Big data is slowly, but surely, changing the way we do business - be it in the public or private sector. The more we share, the less trouble - we are told - we will have in getting to the bottom of what we all really need. There was a time when you had to fill out a hundred different forms the length of which would put our epics to shame, only to have them rot in the dusty shelves of some godforsaken office. Now, all you have to do is enter a search into an e-commerce portal’s website and you may have just committed yourself to a lifetime of product information and best deals on handheld vacuum cleaners.
When it comes to individual privacy, gone is the time when you felt you had at least a semblance of control over the information you wished to share publicly. Facebook and other social media applications may come with a host of privacy options but the truth is that human nature and its need to broadcast trumps even the least evil of intentions. The more you play, the bigger you win - the lure is hard to resist. The problem is the data we seem to be beaming out there has nothing to do with specific information-sharing choices we make.

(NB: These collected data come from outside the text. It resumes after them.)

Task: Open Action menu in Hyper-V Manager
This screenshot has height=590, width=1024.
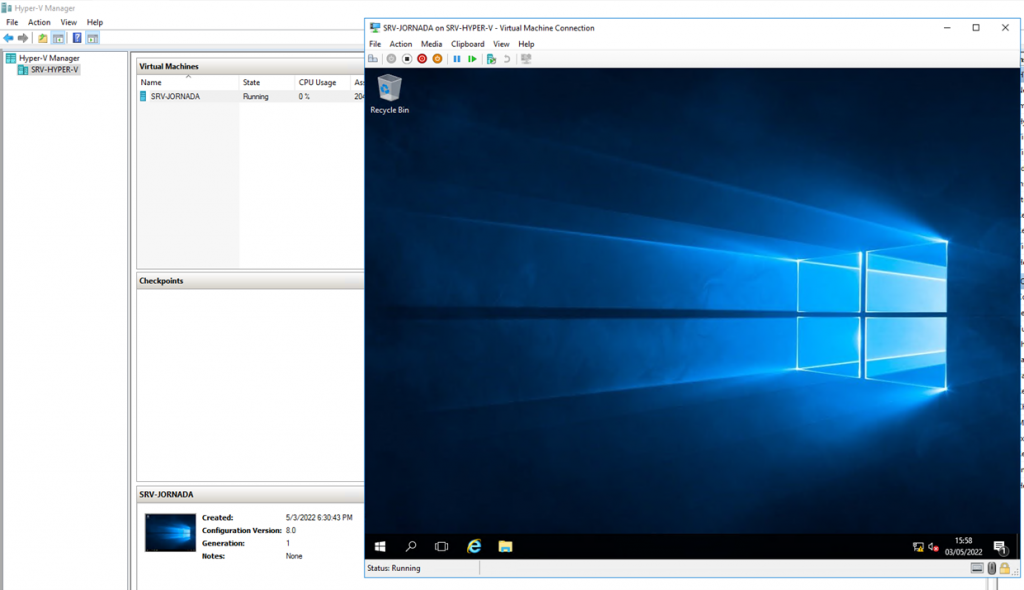Action: (39, 22)
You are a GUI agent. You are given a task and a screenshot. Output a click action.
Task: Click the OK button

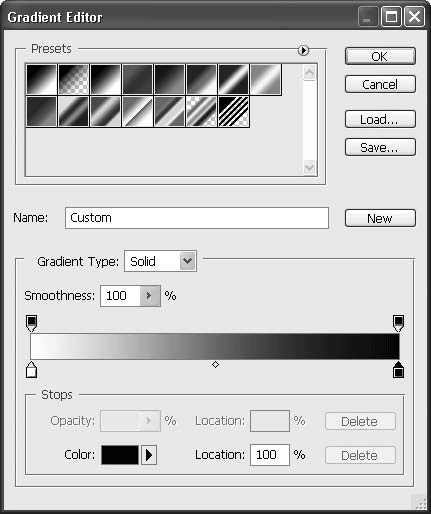(x=380, y=56)
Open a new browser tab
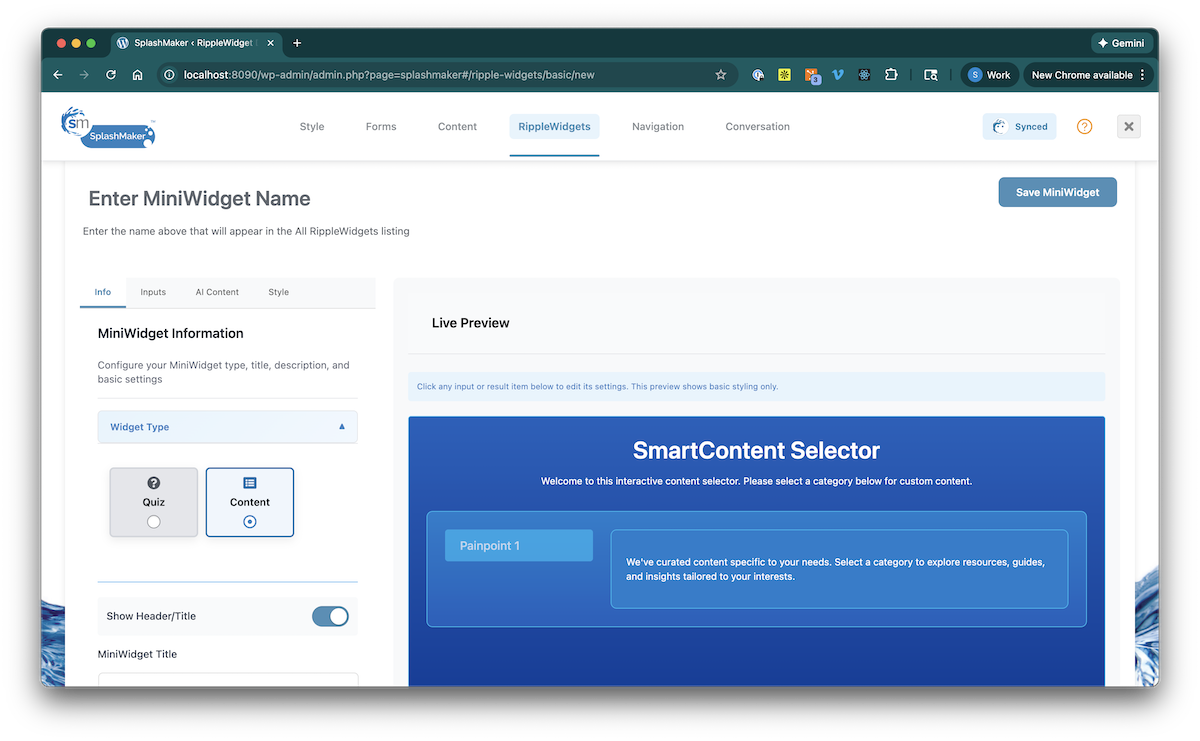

What we share inadvertently can have an equally intrusive impact on our lives as a regrettable picture we post on Instagram. Take the example of news. If, in a moment of weakness, you give in to a fluff news piece about your favourite Hollywood star or footballers, chances are all news related to it will continue finding its way back to you. On a more serious note, customisation of news feeds and a shift in reading habits from ink to online have meant that our search habits are even defining the quality and parameters of the information we consume, leaving little scope for accidentally stumbling upon something new.
It’s a scary thought, to realise that something is taking permanent note of your every misstep. Just as it is an exhilarating one to be appreciated by complete strangers.
Not only that, the issue of data privacy is creating dilemmas for everyone - be it private businesses, governments or individuals. It’s becoming harder and harder to draw the boundaries between private information and public good. For example, sharing detailed, intrusive information about your health can perhaps help devise solutions for larger problems that beset a nation. But a growing sense of unease and a lack of trust in the guardians of that data makes it more difficult for us to be honest about something as simple as our blood sugar levels when we visit a doctor, than it is for us to admit to a one-night stand on Twitter!
At the same time, we expect our apps to know the books we should be reading, our radio cabs to find us right at our doorsteps, our government to understand what we want better, all the while lamenting a loss of our right to privacy. It’s a little like nailing jelly to a wall - defining the boundaries of our own openness to benevolent intrusion.
The interesting thing is, the quandary we find ourselves in every time a website asks for our number or an app our email, is that this is just the tip of the iceberg. What lies ahead is anyone’s guess. My view is we will find ourselves in a state of mutually-assured destruction, where we stand to lose as much by parting ways with the digital universe out there as it would from losing us.
Till then, I’m only accepting LinkedIn invites via my P.O box number.